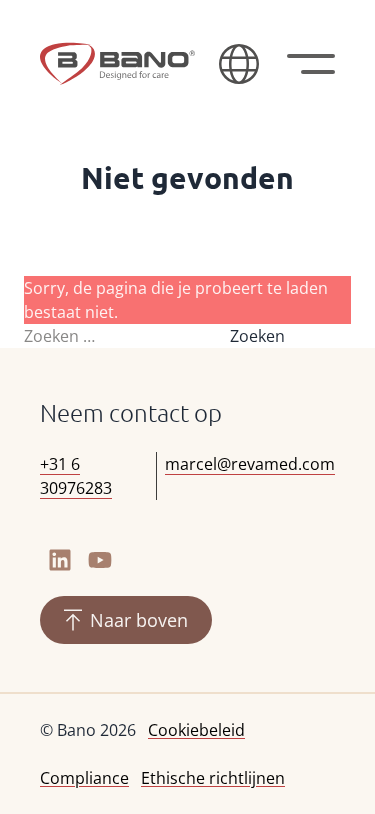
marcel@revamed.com (250, 464)
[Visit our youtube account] (100, 560)
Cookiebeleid (196, 730)
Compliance (84, 778)
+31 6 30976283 (76, 476)
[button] (239, 64)
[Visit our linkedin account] (60, 560)
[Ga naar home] (117, 64)
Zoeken (257, 336)
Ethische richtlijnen (213, 778)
——————
• _YOUR TASK_
Please copy out each line of the listing above that contains the string "Visit".

• _EXERCISE SOLUTION_
[Visit our youtube account] (100, 560)
[Visit our linkedin account] (60, 560)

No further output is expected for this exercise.